The Iranian Statistical Center has announced that the inflation rate in Iran for the period between 23 October and 22 November has risen by 34.9 percent compared to the same period last year.
The center has calculated the rise in the inflation rate based on price indexes for consumer goods and services.
This means that Iranian families have spent nearly 35% more on the same goods and services as they had during the same period in 2017.
Compared to the previous month, the rate of inflation has risen by 2.1 percent, said the Iranian Statistical Center.
Meanwhile, the center's report puts the rise in inflation during the year before 22 November at 15.5 percent compared to the same period in 2017.
Iran's economy suffers from structural problems but the reimposition of U.S. sanctions have played a major role in the devaluation of Iran's currency contributing to the rapid rise in inflation.
The center's itemized report, shows a 50.3 percent rise in the prices of foodstuff, beverages and tobacco compared to the prices of the same goods in the same period previous year, while the monthly rise in these prices has been as high as 29 percent.
The steep increase has been attributed to the soaring prices of meat, fish, fresh and dried fruit as well as dairy products.
The highest rise during the past month in the prices of consumer goods other than food was reported to be in furniture, home appliances, clothing and footwear sectors.
In the meantime, compared to prices in the previous year, the highest overall price rise was that of tobacco products which showed a 160 percent hike. This was followed by the 63.5 % rise in the prices of entertainment products and leisure services.
Prices rose following several waves of unprecedented increases in the foreign exchange market, where the Iranian currency rial was hammered badly. The money supply also grew exponentially as the government kept printing money to finance its budget deficit during the past year.
Although state officials have spoken about the government's plans to control foreign exchange rates, statistical reports indicate that inflation will more likely get worse in coming months.
As the Iranian government's previous initiatives to control the rates of exchange and inflation rates have invariably failed, economists have been warning about hyperinflation of up to 65 percent.
President Hassan Rouhani has ruled out the danger, calling the economists "liars."
He said during a parliamentary session in late October while introducing his new ministers that "Those who warn against hyperinflation either lie, or don not understand Iran's economy."
Ironically, it was Rouhani's new economy minister Farhad Dejpasand who said at the Iranian Parliament that Iran was facing hyperinflation.
The term "hyperinflation" became popular in the Iranian media after an economic publication quoted Steve Hanke, an economics professor in Johns Hopkins University, using the term when he said in the summer of 2018 that he believed the annual inflation rate in Iran was 151 percent.

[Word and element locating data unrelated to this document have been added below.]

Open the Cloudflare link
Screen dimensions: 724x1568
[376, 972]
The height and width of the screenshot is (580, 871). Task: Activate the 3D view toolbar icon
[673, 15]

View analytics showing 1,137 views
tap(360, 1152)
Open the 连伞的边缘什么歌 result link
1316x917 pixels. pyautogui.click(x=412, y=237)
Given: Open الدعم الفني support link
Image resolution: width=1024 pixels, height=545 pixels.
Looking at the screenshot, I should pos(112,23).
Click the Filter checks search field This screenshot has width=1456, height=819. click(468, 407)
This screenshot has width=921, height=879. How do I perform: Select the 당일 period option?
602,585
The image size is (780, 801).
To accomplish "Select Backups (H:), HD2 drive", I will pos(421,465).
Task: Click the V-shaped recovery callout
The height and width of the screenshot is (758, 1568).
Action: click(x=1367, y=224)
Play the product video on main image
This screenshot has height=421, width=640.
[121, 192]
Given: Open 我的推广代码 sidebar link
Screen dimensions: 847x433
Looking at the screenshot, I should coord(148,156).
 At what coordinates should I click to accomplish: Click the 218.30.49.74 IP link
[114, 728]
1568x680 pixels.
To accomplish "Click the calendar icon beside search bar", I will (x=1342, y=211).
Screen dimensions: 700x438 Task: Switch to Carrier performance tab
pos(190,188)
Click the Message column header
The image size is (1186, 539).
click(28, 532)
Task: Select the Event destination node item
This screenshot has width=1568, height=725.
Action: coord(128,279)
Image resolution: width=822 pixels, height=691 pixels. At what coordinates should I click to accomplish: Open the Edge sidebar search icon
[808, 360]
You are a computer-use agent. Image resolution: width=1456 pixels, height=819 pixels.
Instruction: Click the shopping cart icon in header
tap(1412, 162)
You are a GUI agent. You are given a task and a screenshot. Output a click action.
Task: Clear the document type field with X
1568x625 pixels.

During the past year, economic hardships, including unemployment and rising prices have led to repeated mass protests in Iran. In one of the latest cases of labor unrest, workers of a sugar mill in Khuzestan province in southwestern Iran have been protesting against unpaid wages and mismanagement of the factory for several weeks now.
In the meantime, Iranian media occasionally warn about the economy getting increasingly similar to Venezuela’s as it is heading toward an inflation figure between 50 to 65 percent.
Some market observers have opined that the news of rising inflation inevitably agitates the markets, giving rise to higher prices and inflation rates.